Logstash config - JSON filter results with "_jsonparsefailure"

Ira · September 20, 2018, 11:46am

Hi,

My log file is in JSON format.
An example of a log line:

{"@timestamp":"2018-09-18T10:36:27.135+03:00","@version":1,"message":{"apiMethodType": "GET","elapsedTime": 1136},"caller_line_number":94}

I'm using Filebeat with the following prospectors settings:

filebeat.prospectors:

paths:
- C:\Users\abc\Desktop\E.L.K\Log*.json
  input_type: log
  json.keys_under_root: true
  json.add_error_key: true

I'd like to get the values of the two fields withing the message: apiMethodType, elapsedTime.

My logstash config file is:
input {
beats {
port => "5044"
}
}

filter{
json{
source => "message"
target => "JsonMessage"
}
mutate {
add_field => {
"apiMethodType" => "%{[JsonMessage][apiMethodType]}"
"elapsedTime" => "%{[JsonMessage][elapsedTime]}"
}
}
}
output {
elasticsearch {
hosts => [ "localhost:9200" ]
index => ["logs-%{+YYYY.MM.dd}"]
}
}

The result looks as follows:

  {
    "_index" : "logs-2018.09.20",
    "_type" : "doc",
    "_id" : "hW2K9mUB55jPhmkgUZyh",
    "_score" : 1.0,
    "_source" : {
      "caller_line_number" : 94,
      "source" : "C:\\Users\\abc\\Desktop\\E.L.K\\Log\\Sample.json",
      "message" : "{\"apiMethodType\"=>\"GET\", \"elapsedTime\"=>1136}",
      "beat" : {
        "version" : "6.4.0",
        "name" : "IRA",
        "hostname" : "IRA"
      },
      "@timestamp" : "2018-09-20T10:28:02.342Z",
      "@version" : 1,
      "host" : {
        "name" : "IRA"
      },
      "apiMethodType" : "%{[JsonMessage][apiMethodType]}",
      "elapsedTime" : "%{[JsonMessage][elapsedTime]}",
      "offset" : 508,
      "tags" : [
        "beats_input_codec_plain_applied",
        "_jsonparsefailure"
      ]
    }
  }

Could you, please, assist me with understanding why am I getting the "_jsonparsefailure"?
What should I do in order to fetch the values of apiMethodType and elapsedTime correctly?

Thanks.

magnusbaeck · September 20, 2018, 1:25pm

{"apiMethodType"=>"GET", "elapsedTime"=>1136} isn't a valid JSON string.
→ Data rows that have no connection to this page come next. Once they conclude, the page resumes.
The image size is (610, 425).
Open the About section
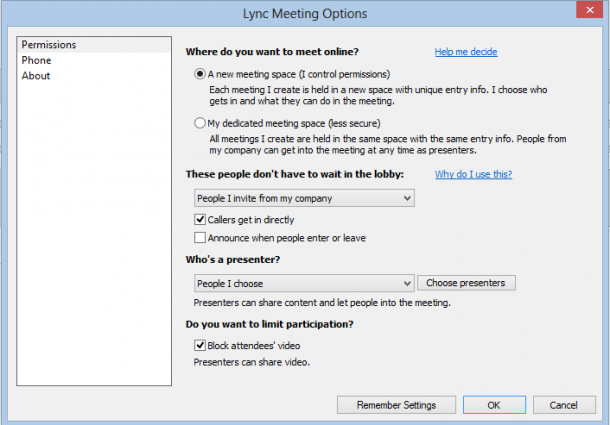coord(36,76)
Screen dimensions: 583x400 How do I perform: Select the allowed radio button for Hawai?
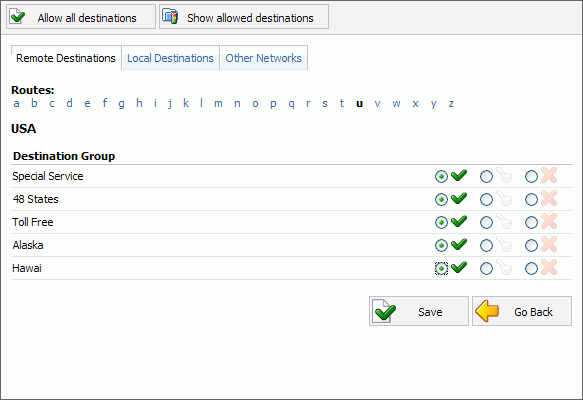(441, 268)
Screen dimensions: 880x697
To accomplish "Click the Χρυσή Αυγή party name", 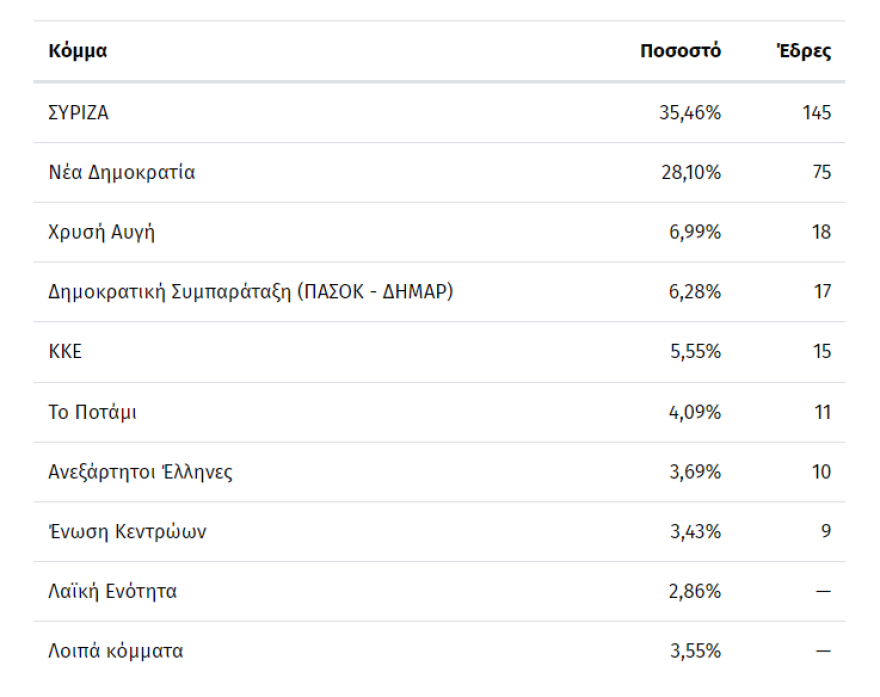I will click(x=102, y=233).
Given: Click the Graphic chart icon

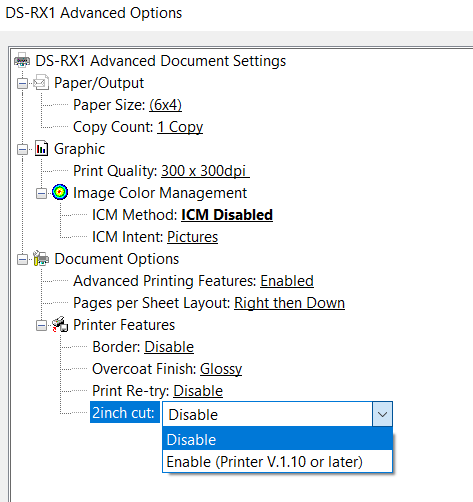Looking at the screenshot, I should (41, 149).
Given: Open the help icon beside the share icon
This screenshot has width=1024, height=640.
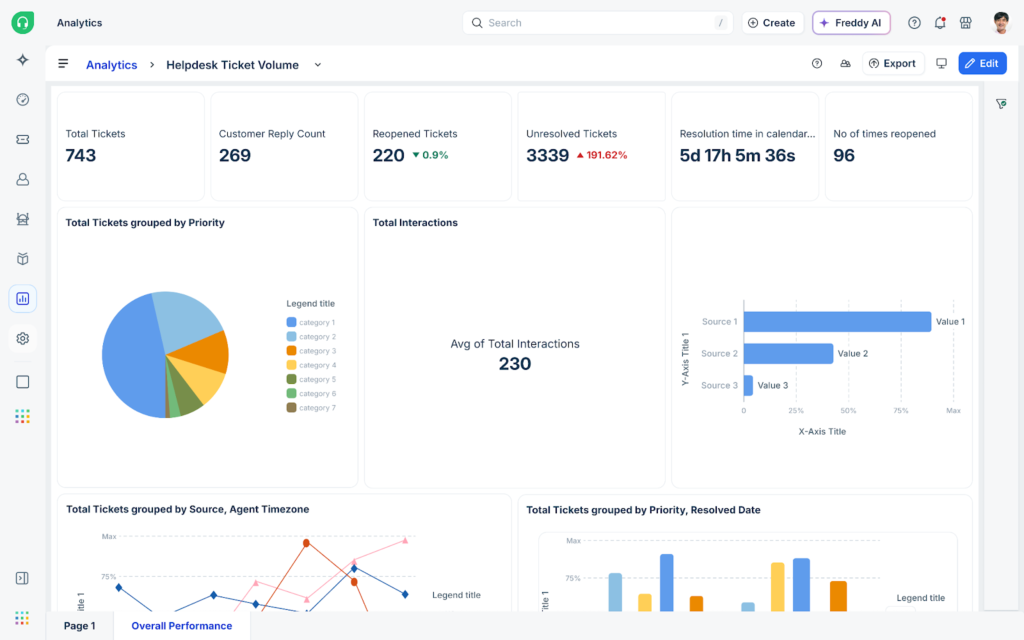Looking at the screenshot, I should pos(817,63).
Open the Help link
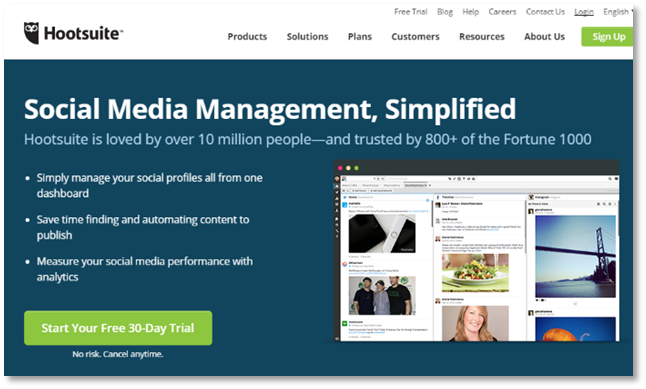Screen dimensions: 646x389 (x=470, y=12)
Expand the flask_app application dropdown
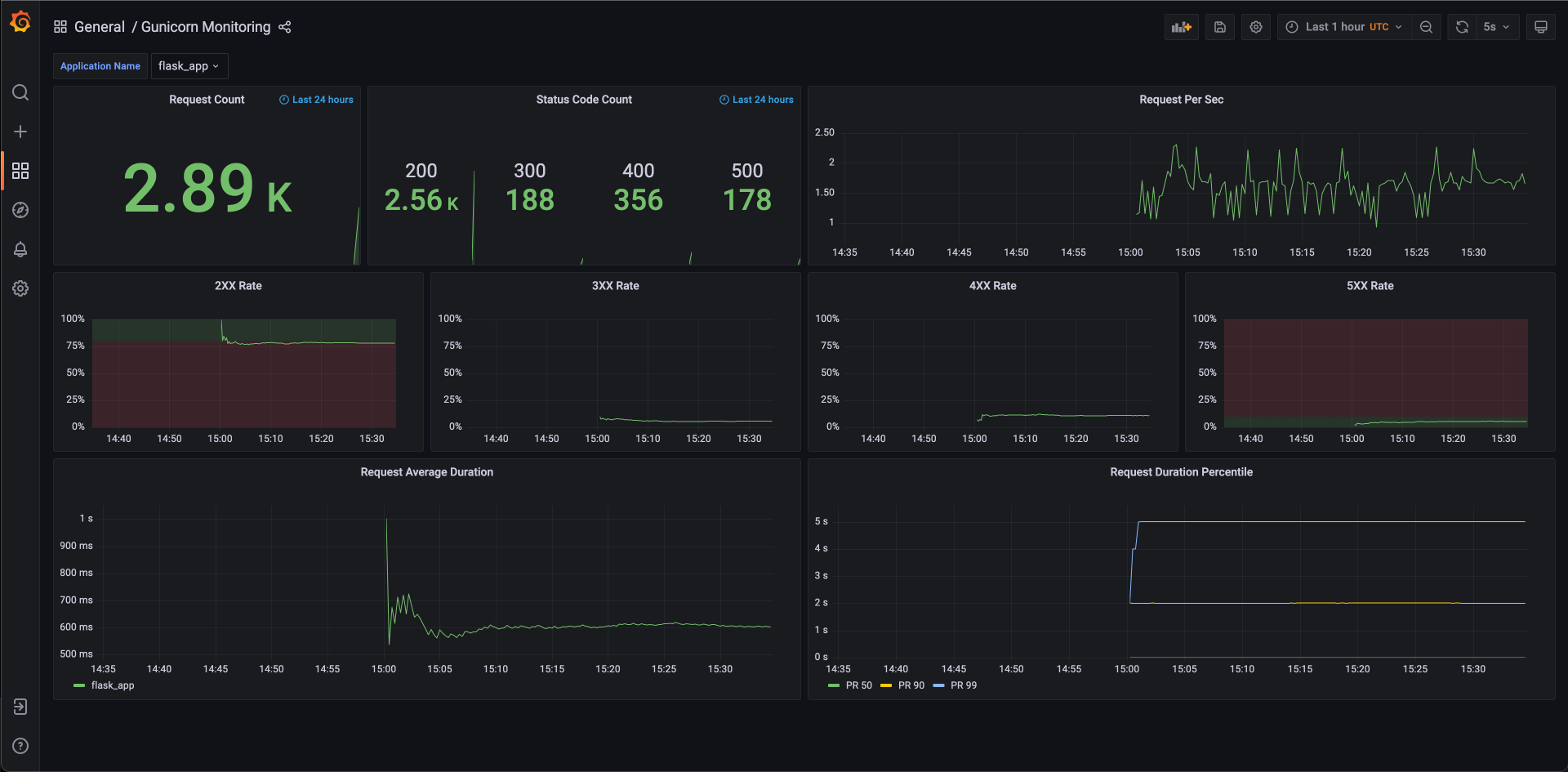Viewport: 1568px width, 772px height. [189, 66]
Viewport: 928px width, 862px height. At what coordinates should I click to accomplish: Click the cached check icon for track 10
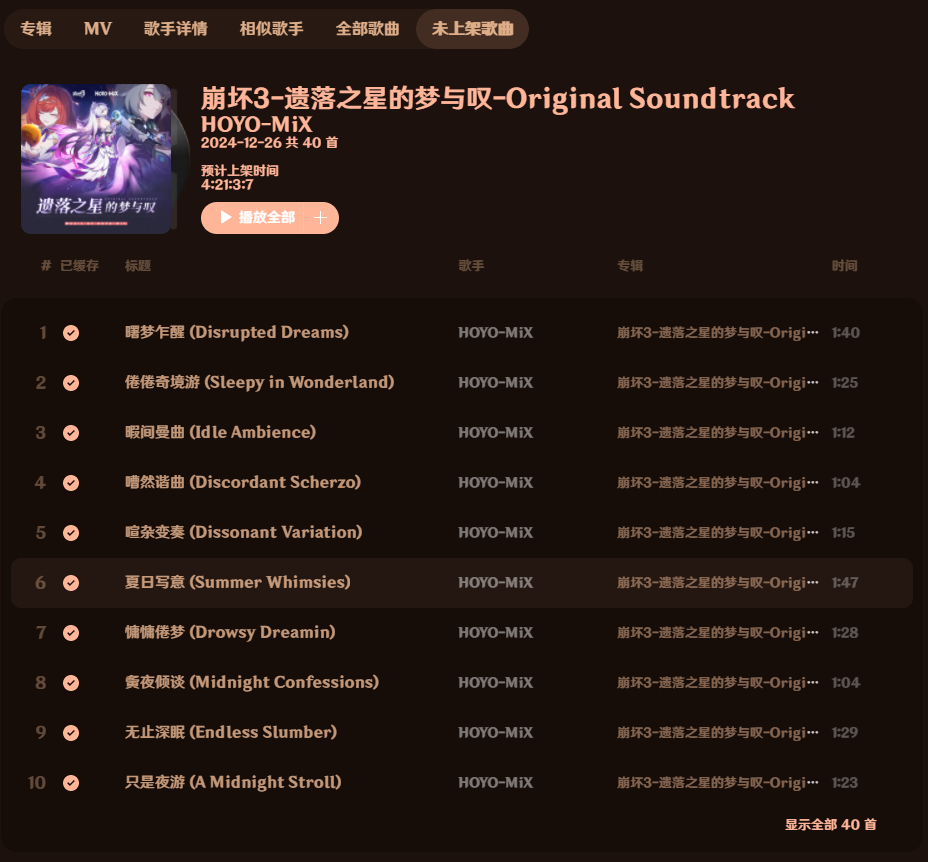(x=71, y=783)
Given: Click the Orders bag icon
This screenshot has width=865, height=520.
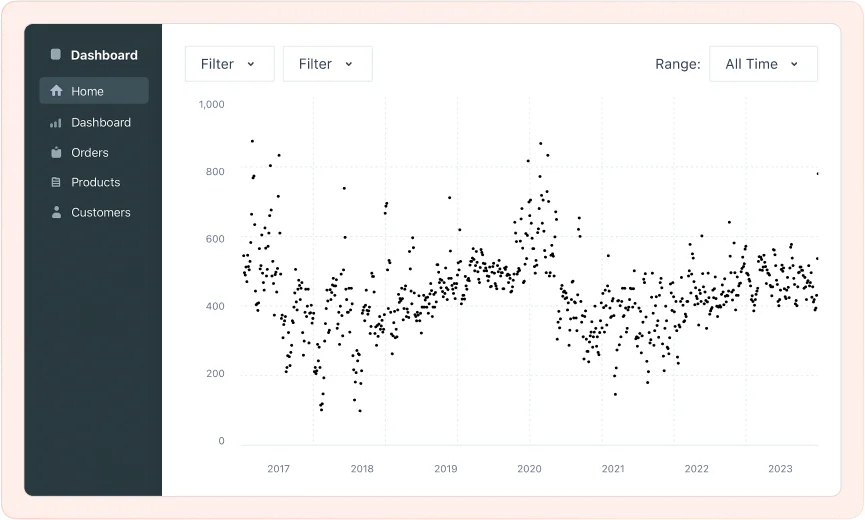Looking at the screenshot, I should (56, 152).
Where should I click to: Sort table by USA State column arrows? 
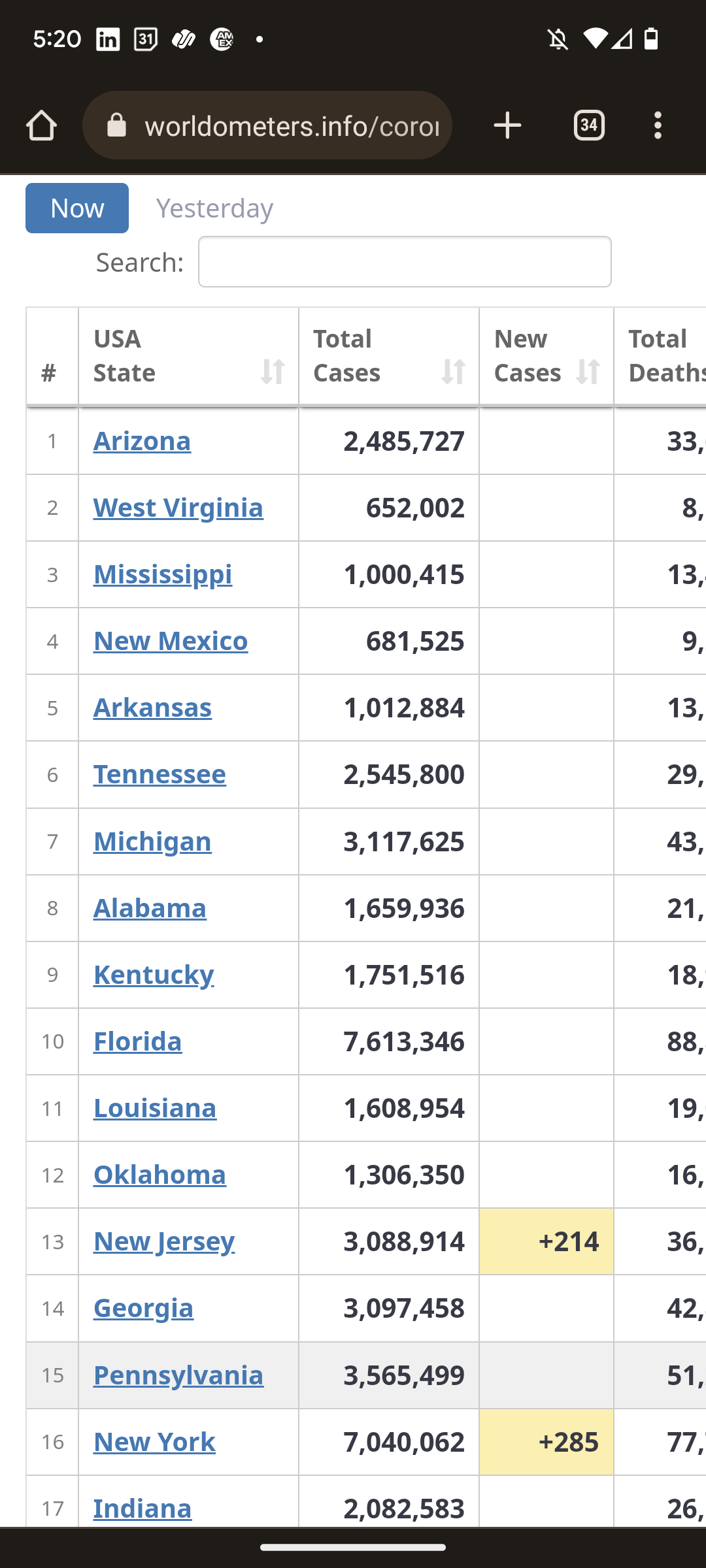(x=272, y=372)
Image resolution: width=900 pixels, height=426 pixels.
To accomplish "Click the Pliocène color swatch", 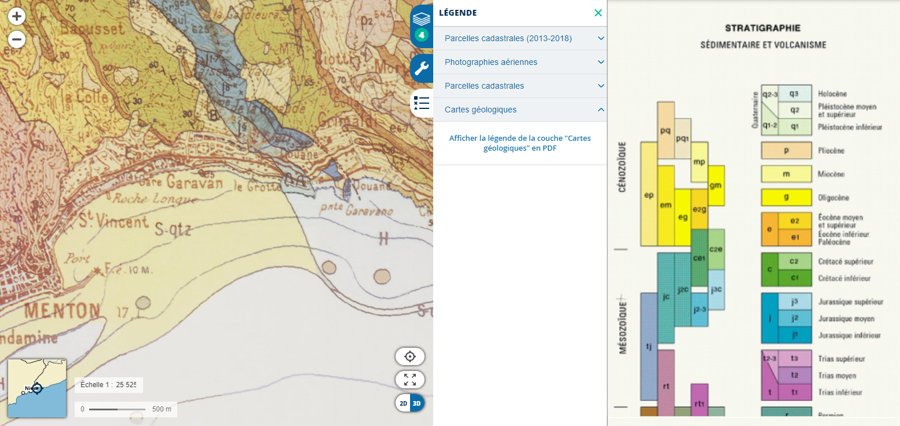I will coord(786,151).
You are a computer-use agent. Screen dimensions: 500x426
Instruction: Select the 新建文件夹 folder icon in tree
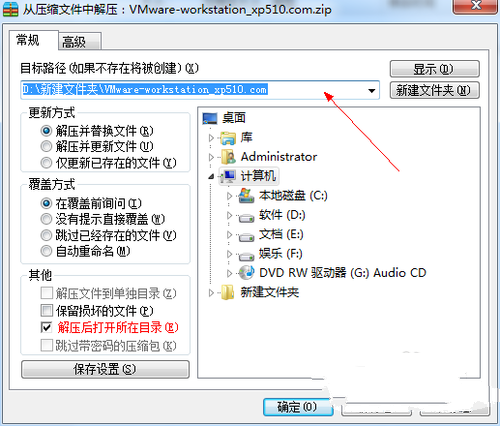tap(228, 292)
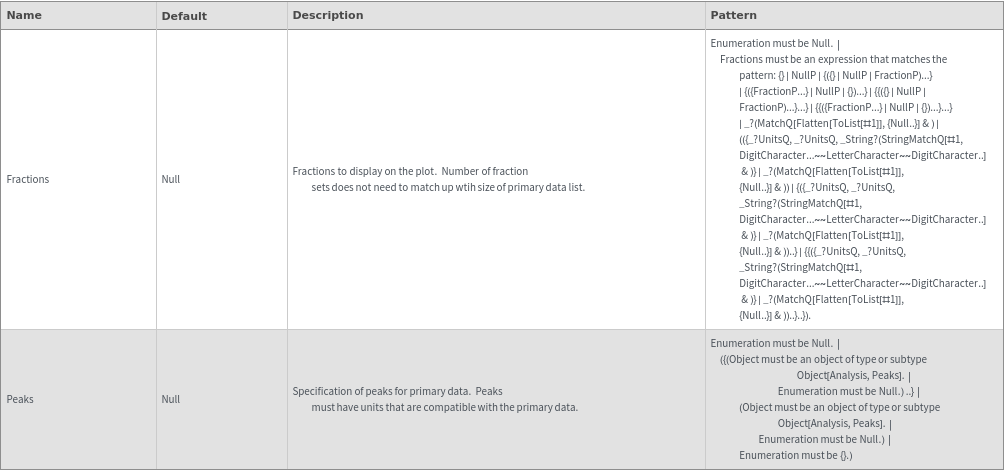Select the Null default in Fractions row

point(171,179)
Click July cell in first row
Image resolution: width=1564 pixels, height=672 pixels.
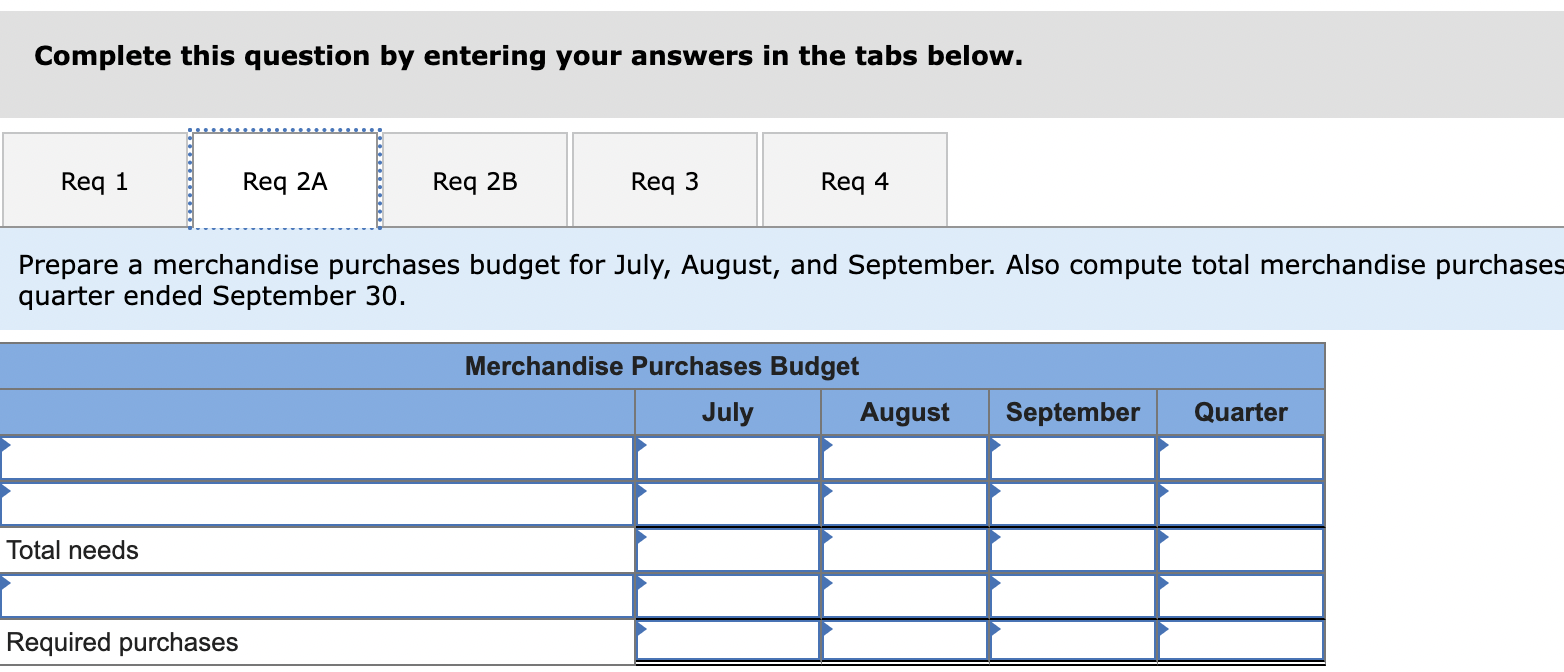click(728, 458)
Given the log example at the top and the configuration you've given it's very hard to understand how that ended up in your message field.

Ira · September 20, 2018, 2:05pm

Even when I'm removing the filter the result looks like this:

{
"_index" : "logs-2018.09.20",
"_type" : "doc",
"_id" : "lG1J92UB55jPhmkgBpyJ",
"_score" : 1.0,
"_source" : {
"@timestamp" : "2018-09-20T14:01:18.541Z",
"caller_line_number" : 94,
"host" : {
"name" : "IRA"
},
"beat" : {
"name" : "IRA",
"hostname" : "IRA",
"version" : "6.4.0"
},
"source" : "C:\Users\abc\Desktop\E.L.K\Log\Sample.json",
"message" : "{"apiMethodType"=>"GET", "elapsedTime"=>1136}",
"tags" : [
"beats_input_codec_plain_applied"
],
"offset" : 0,
"@version" : 1
}
}
What am I missing?

Thanks.

magnusbaeck · September 20, 2018, 2:31pm

What does the first line of Sample.json look like?

Ira · September 20, 2018, 3:52pm

The log line looks like this:

{"@timestamp":"2018-09-18T10:36:27.135+03:00","@version":1,"message":{"apiMethodType": "GET","elapsedTime": 1136},"caller_line_number":94}

magnusbaeck · September 20, 2018, 5:17pm

Okay. Then I have no idea how that line could possibly end up as the message field in a previous post.

system · October 18, 2018, 5:17pm

This topic was automatically closed 28 days after the last reply. New replies are no longer allowed.